== Source information ==

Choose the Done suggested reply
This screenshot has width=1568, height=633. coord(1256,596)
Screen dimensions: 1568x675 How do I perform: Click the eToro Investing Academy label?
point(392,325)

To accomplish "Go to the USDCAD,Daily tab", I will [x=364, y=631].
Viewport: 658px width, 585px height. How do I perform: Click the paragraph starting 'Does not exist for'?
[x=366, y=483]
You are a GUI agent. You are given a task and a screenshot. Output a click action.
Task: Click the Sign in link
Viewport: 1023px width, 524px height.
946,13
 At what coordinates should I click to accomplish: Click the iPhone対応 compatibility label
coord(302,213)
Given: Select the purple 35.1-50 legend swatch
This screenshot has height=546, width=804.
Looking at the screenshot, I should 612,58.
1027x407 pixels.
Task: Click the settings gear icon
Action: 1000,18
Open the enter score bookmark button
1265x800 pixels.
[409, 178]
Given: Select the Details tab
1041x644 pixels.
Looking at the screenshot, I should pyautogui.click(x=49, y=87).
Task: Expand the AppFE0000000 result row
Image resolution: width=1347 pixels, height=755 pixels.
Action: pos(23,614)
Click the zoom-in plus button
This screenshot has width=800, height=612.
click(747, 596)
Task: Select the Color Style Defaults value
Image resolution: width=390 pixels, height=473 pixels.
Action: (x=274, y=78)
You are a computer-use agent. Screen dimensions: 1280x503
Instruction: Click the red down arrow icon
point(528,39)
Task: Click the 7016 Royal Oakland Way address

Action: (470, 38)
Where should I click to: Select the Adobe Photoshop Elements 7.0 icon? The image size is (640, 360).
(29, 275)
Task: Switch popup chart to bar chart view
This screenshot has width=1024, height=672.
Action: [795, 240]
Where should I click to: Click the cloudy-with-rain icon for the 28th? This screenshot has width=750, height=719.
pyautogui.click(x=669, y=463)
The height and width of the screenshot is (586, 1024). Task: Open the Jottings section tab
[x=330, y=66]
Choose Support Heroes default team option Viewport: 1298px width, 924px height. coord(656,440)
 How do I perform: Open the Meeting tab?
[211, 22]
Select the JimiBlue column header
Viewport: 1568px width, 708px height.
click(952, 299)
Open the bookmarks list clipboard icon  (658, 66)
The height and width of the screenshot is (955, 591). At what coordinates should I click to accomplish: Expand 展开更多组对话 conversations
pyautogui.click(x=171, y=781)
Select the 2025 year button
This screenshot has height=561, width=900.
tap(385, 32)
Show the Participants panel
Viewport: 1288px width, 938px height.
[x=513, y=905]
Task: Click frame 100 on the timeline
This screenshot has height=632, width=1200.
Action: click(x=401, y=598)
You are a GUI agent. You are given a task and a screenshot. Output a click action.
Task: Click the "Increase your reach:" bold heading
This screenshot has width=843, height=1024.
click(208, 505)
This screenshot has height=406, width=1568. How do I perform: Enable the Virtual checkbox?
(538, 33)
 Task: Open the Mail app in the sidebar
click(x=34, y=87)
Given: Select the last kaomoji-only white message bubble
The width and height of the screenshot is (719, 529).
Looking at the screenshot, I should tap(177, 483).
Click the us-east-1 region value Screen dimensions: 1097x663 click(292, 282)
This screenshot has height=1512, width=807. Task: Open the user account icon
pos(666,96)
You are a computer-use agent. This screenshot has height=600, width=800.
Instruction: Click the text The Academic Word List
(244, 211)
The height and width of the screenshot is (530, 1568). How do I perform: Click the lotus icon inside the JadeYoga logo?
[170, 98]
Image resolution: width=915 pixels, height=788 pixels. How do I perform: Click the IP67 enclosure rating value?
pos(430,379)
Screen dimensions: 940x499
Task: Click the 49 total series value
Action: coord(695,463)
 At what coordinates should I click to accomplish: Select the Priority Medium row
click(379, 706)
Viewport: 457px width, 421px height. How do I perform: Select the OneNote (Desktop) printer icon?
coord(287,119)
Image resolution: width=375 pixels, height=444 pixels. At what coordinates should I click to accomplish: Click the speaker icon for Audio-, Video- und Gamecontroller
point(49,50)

===

Exercise prompt:
Nothing in the entries should be skipped. Output them all exactly.

Task answer:
Choose the Done suggested reply
This screenshot has width=1568, height=633. coord(1256,596)
Screen dimensions: 1568x675 How do I perform: Click the eToro Investing Academy label?
point(392,325)

To accomplish "Go to the USDCAD,Daily tab", I will [x=364, y=631].
Viewport: 658px width, 585px height. How do I perform: Click the paragraph starting 'Does not exist for'?
[x=366, y=483]
You are a GUI agent. You are given a task and a screenshot. Output a click action.
Task: Click the Sign in link
Viewport: 1023px width, 524px height.
946,13
 At what coordinates should I click to accomplish: Click the iPhone対応 compatibility label
coord(302,213)
Given: Select the purple 35.1-50 legend swatch
This screenshot has height=546, width=804.
Looking at the screenshot, I should 612,58.
1027x407 pixels.
Task: Click the settings gear icon
Action: 1000,18
Open the enter score bookmark button
1265x800 pixels.
[409, 178]
Given: Select the Details tab
1041x644 pixels.
Looking at the screenshot, I should pyautogui.click(x=49, y=87).
Task: Expand the AppFE0000000 result row
Image resolution: width=1347 pixels, height=755 pixels.
Action: pos(23,614)
Click the zoom-in plus button
This screenshot has width=800, height=612.
click(747, 596)
Task: Select the Color Style Defaults value
Image resolution: width=390 pixels, height=473 pixels.
Action: (x=274, y=78)
You are a computer-use agent. Screen dimensions: 1280x503
Instruction: Click the red down arrow icon
point(528,39)
Task: Click the 7016 Royal Oakland Way address

Action: (470, 38)
Where should I click to: Select the Adobe Photoshop Elements 7.0 icon? The image size is (640, 360).
(29, 275)
Task: Switch popup chart to bar chart view
This screenshot has width=1024, height=672.
Action: [795, 240]
Where should I click to: Click the cloudy-with-rain icon for the 28th? This screenshot has width=750, height=719.
pyautogui.click(x=669, y=463)
The height and width of the screenshot is (586, 1024). Task: Open the Jottings section tab
[x=330, y=66]
Choose Support Heroes default team option Viewport: 1298px width, 924px height. coord(656,440)
 How do I perform: Open the Meeting tab?
[211, 22]
Select the JimiBlue column header
Viewport: 1568px width, 708px height.
click(952, 299)
Open the bookmarks list clipboard icon  (658, 66)
The height and width of the screenshot is (955, 591). At what coordinates should I click to accomplish: Expand 展开更多组对话 conversations
pyautogui.click(x=171, y=781)
Select the 2025 year button
This screenshot has height=561, width=900.
tap(385, 32)
Show the Participants panel
Viewport: 1288px width, 938px height.
[x=513, y=905]
Task: Click frame 100 on the timeline
This screenshot has height=632, width=1200.
Action: click(x=401, y=598)
You are a GUI agent. You are given a task and a screenshot. Output a click action.
Task: Click the "Increase your reach:" bold heading
This screenshot has width=843, height=1024.
click(208, 505)
This screenshot has height=406, width=1568. How do I perform: Enable the Virtual checkbox?
(538, 33)
 Task: Open the Mail app in the sidebar
click(x=34, y=87)
Given: Select the last kaomoji-only white message bubble
The width and height of the screenshot is (719, 529).
Looking at the screenshot, I should tap(177, 483).
Click the us-east-1 region value Screen dimensions: 1097x663 click(292, 282)
This screenshot has height=1512, width=807. Task: Open the user account icon
pos(666,96)
You are a computer-use agent. This screenshot has height=600, width=800.
Instruction: Click the text The Academic Word List
(244, 211)
The height and width of the screenshot is (530, 1568). How do I perform: Click the lotus icon inside the JadeYoga logo?
[170, 98]
Image resolution: width=915 pixels, height=788 pixels. How do I perform: Click the IP67 enclosure rating value?
pos(430,379)
Screen dimensions: 940x499
Task: Click the 49 total series value
Action: coord(695,463)
 At what coordinates should I click to accomplish: Select the Priority Medium row
click(379, 706)
Viewport: 457px width, 421px height. How do I perform: Select the OneNote (Desktop) printer icon?
coord(287,119)
Image resolution: width=375 pixels, height=444 pixels. At what coordinates should I click to accomplish: Click the speaker icon for Audio-, Video- und Gamecontroller
point(49,50)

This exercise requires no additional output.